• **Required work**
Which lines of the entries below hold the word "width"? Report each of them.

• **Material for this task**
▼

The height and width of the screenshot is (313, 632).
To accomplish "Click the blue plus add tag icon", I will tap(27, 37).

▲
▼

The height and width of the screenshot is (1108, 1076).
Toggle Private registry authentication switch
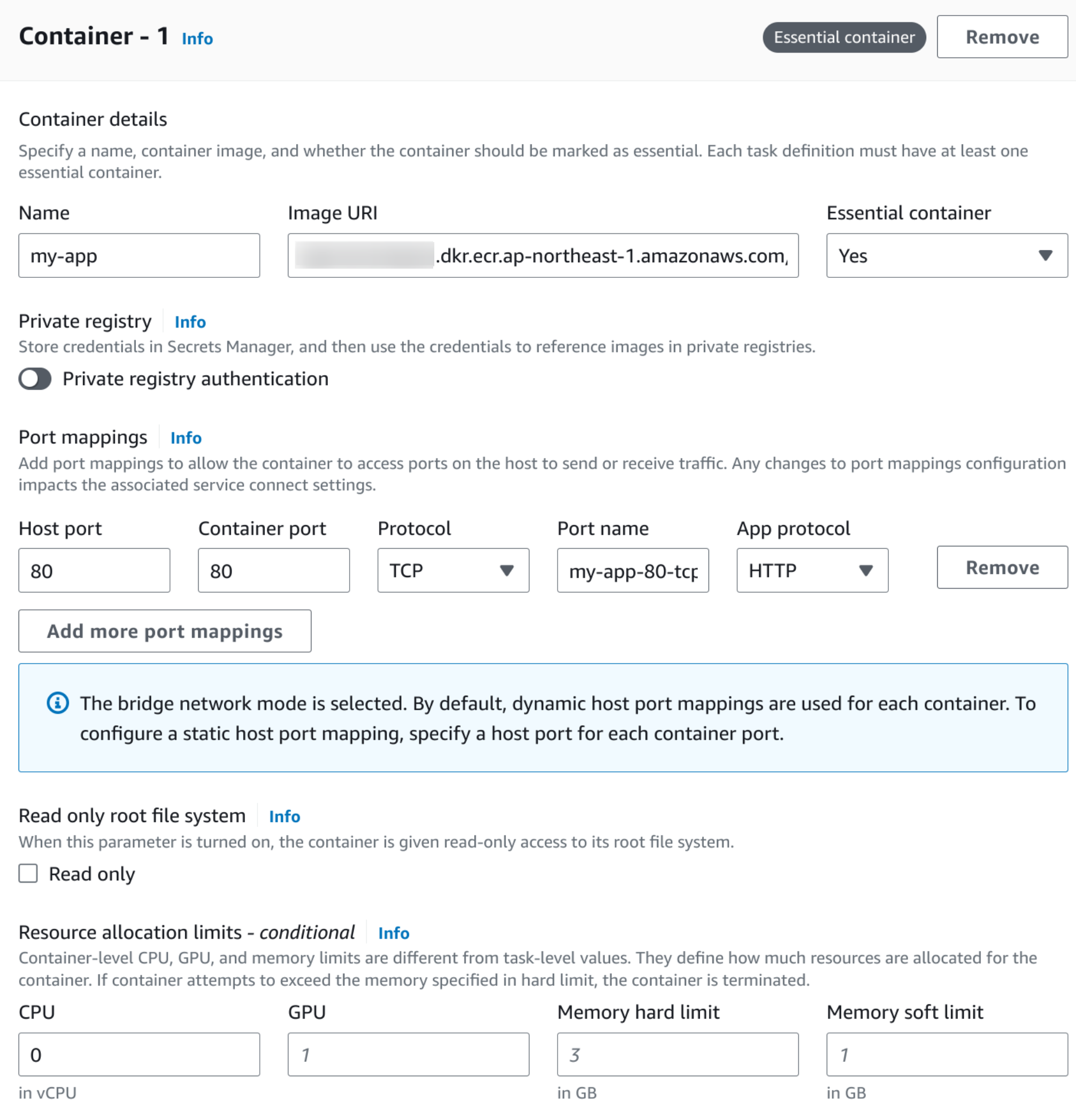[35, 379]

▲

• **Problem solution**
The height and width of the screenshot is (313, 632).
The height and width of the screenshot is (1108, 1076).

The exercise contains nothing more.